Sergio Fabbrini is Professor of Politics and International Relations and Dean of the Political Science Department at Luiss, where he holds the Intesa Sanpaolo Chair on European Governance.  He obtained the Pierre Keller Visiting Professorship Chair at the Harvard University, Kennedy School of Government (2019/2020). He co-founded and served as Director of the Luiss School of Government (2009-2018) and of the Trento University School of International Studies (2006-2009). He is political affairs’ editorialist for the Italian business daily Il Sole 24 Ore. For his editorials, he was awarded the “Altiero Spinelli Prize 2017”.

Metin Hakverdi

Born June 25, 1969 in Hamburg;

1988 Abitur at Gymnasium Kirchdorf/Wilhelmsburg; 1986 High School Diploma at Simi Valley High School, CA, USA; 1994 First state examination in law at the Christian-Albrechts-University in Kiel; 1995 to 1996 Indiana University, School of Law, IN, USA; Legal clerkship at the Higher Regional Court of Oldenburg; 1999 Second State Examination in Law; 2000 admission to the bar.

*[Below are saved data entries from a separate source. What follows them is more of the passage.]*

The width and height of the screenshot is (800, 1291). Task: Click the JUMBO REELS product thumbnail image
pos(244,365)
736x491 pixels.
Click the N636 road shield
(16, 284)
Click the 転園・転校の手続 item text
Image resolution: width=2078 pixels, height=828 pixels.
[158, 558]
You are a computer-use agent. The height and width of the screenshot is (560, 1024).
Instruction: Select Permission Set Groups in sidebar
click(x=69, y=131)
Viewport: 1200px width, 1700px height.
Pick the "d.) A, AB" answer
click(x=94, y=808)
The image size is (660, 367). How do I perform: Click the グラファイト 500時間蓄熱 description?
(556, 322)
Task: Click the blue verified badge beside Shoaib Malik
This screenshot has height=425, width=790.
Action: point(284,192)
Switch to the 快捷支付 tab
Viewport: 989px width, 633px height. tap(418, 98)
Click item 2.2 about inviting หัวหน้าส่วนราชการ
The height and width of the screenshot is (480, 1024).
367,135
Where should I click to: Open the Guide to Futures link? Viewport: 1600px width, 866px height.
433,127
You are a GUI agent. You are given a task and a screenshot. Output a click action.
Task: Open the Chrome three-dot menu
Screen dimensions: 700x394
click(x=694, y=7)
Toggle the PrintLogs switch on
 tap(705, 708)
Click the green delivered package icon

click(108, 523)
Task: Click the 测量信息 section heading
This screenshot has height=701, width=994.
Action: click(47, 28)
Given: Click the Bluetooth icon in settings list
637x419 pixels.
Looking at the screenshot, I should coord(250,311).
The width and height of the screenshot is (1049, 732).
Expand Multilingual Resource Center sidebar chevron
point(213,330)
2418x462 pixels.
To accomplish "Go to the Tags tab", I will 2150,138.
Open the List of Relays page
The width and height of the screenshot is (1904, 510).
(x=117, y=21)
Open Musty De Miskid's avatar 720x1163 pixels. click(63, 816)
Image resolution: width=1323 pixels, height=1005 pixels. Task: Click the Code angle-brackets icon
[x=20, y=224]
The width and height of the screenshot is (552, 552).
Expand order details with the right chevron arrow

2002 joined the SPD; Member of the Hamburg Parliament and the Executive Committee; Member of the Budget Committee and the Committee on Public Enterprises and Assets; Chairman of the SPD parliamentary group in the Elbphilharmonie investigative committee.

Karl Kaiser

Karl Kaiser is a fellow at the Project on Europe and the Transatlantic Relationship at Harvard Kennedy School, where he is an adjunct professor for public policy emeritus. At CES, he is co-chair of the European Union Seminar. He was the Otto-Wolf-Director of the German Council on Foreign Relations, Bonn/Berlin, and is professor emeritus at the University of Bonn. He was also a Kennedy Fellow at CES. He has published numerous books and articles on German, British, French, and American foreign policies, transatlantic and East-West relations, European integration, and Asian-European relations.

Nicolas Prevelakis

Nicolas Prevelakis is associate senior lecturer on social studies at Harvard’s Committee on Degrees in Social Studies and assistant director of curricular development at the Center for Hellenic Studies. He has a first Ph.D. in moral and political philosophy from the University of Paris-Sorbonne (Paris 4) and a second one in political sociology from Boston University. His interests include the history of political philosophy, religion and politics, globalization, and the European Union.